TheBloodOmen, February 10th, 2007

This is the last Katatonia album with leads! You know, Metal Archives is a great example of the idea that everyone is an individual. I don't understand all the praise for "Viva Emptiness", I really don't. The main reason for that is that it's basically radio-friendly gothic hard rock, ala Lacuna Coil. That stuff may not be in heavy rotation on local rock stations around the world, but it is definitly in the mainstream. Andthe biggest thing is that it has no fucking leads! I have no problem with exposure, certainly not if some good music got it's fair share of recognition every now and then. I encourage that sort of thing. What I don't encourage is dropping creativity and musicianship entirely just to sell a few records.

I say all that to say this...this album is a very special piece of my music collection because it is the last (I'm afraid) good music that we'll hear from Sweden's Katatonia. Andreas Nystrom, who has proven himself on numerous albums to be a superb guitarist, leaves his distinctive and excellent lead guitar parts behind following this record. In exchange we now have crunchy, highly overdistoted rhythm pieces that begin nowhere and end in a similar place. Again, I stress how unfortunate it is that such a great musician would choose to waste such skill and creative genius.

This album starts with "Dispossession", which has the best intro on the whole CD. It contains some classic Nystrom leads and probably Jonas Renkse's best vocal work of his career. "Tonight's Music" is another highlight, again with great leads and an atmosphere that can only be defined by the track title itself. Renkse's vocals are stellar once more. Truthfully, what doesn't stand out about this the drumming. It's not terrible, by any means, it just doesn't stand out anywhere on the album. I think that's partially due to the emphasis (thankfully) on the guitar leads, atmosphere, and Jonas' vocals being prevelant. Jonas may not be a great singer, by any stretch, but he has a pleasant voice and I think that's what makes his vocals so awesome on this album. There are no stupid, pointless vocal effects or harmonizing, it's just Jonas singing loudly and clearly into a microphone. Personally, I love that.

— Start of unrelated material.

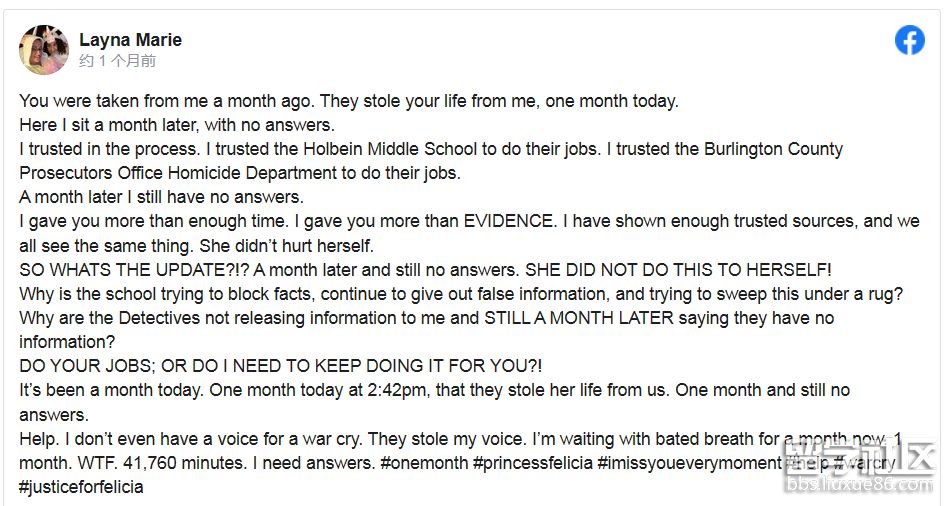Viewport: 950px width, 506px height.
Task: Click the text "Burlington County" in the post
Action: click(x=773, y=149)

The final two standouts here are "Passing Bird" (which begins to go in the Viva Emptiness direction) but works so well because it's a ballad much like "Omerta" from VE, and that particular track is the only one, in my opinion, worth a damn on that whole CD. The final standout is "Sweet Nurse", which alternates between melodic, beautifully led verses by Andreas and Jonas and a heavier chorus in which the layering fits perfectly. I docked this album a few points for the band's inability to make the drums more noticeable, and the utterly stupid "We Must Bury You". Which, by the way, could have easily been replaced by one of the extras released on the special edition and this album would have no complete failures. Otherwise I'd give it a 100% simply because it's the last great performance by the two founding members. I like this album better than the the band's two previous efforts (which are similar in style), and possibly even better than Dance of December Souls. This is just a timeless doom rock/metal album.